Janice Rogers Brown, I suspect, would froth at the opportunity to help the Obama Administration establish a broad new standard for accessing journalist contacts.
I expect this grab to be reviewed by the courts, once AP figures out what DOJ did and what recourse they now have to put the reporter privacy genie back in the bottle. Ronald Machen is going to have to explain why, in an investigation everyone in the national security field knew about, negotiating with the AP would have damaged the investigation (unless they were after sources for other known AP articles, I suspect the answer to that is quite simple: because DOJ knew they might lose and in any case would be greatly held up by the legal challenge).
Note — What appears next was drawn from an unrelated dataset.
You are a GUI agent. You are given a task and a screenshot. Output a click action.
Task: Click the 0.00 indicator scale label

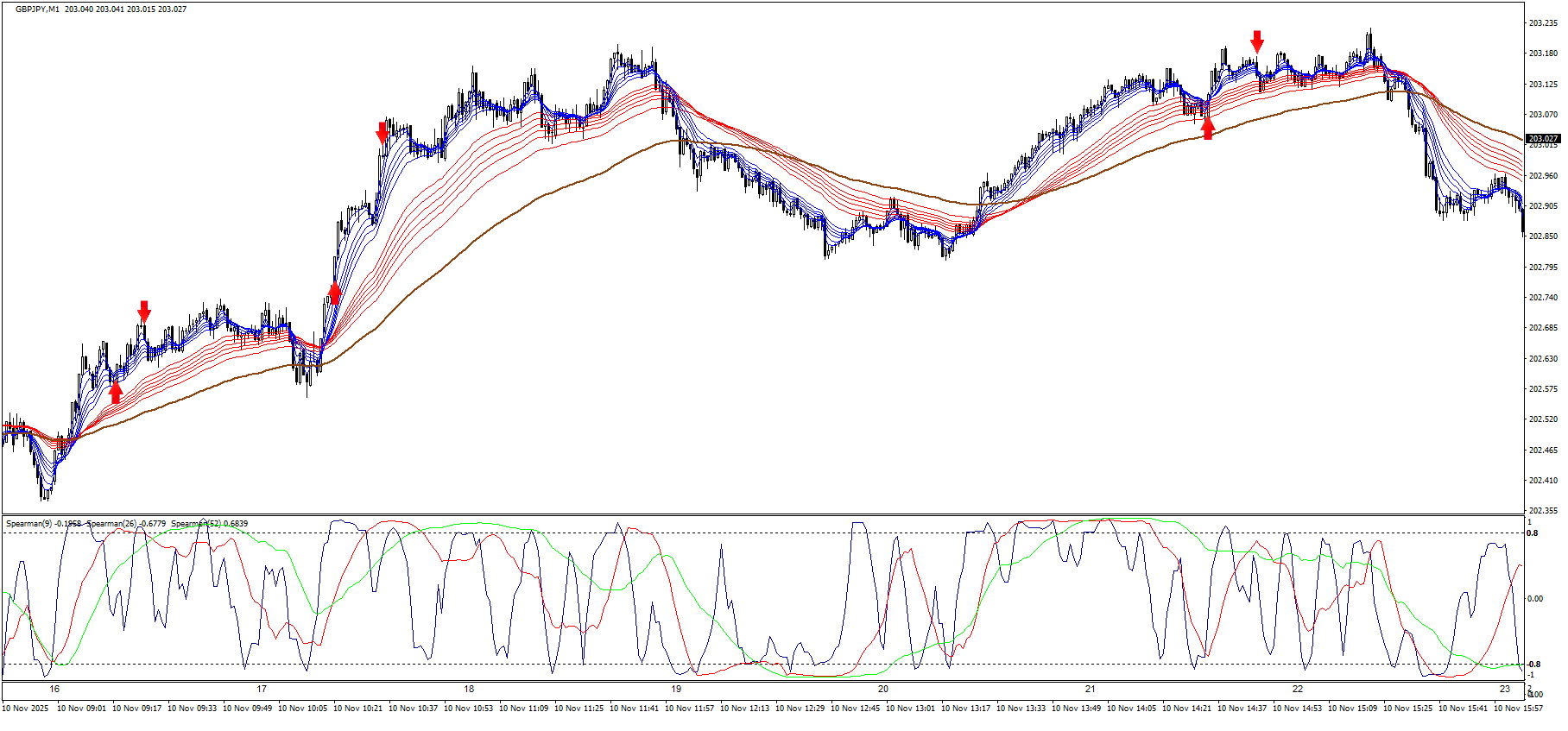point(1535,598)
DOJ may lose that fight in any case, but I suspect they stand a much better chance in the DC Circuit than the 4th Circuit.
I suspect DOJ will have a hard time defending the legitimacy of this grab in any case (which is different from defending its legality). But one reason I’m still not convinced they made this grab using a subpoena is that their legal case might actually be better if they used an NSL than if they used a subpoena (though using NSLs might well expose the use of them more generally to reversal on Constitutional grounds).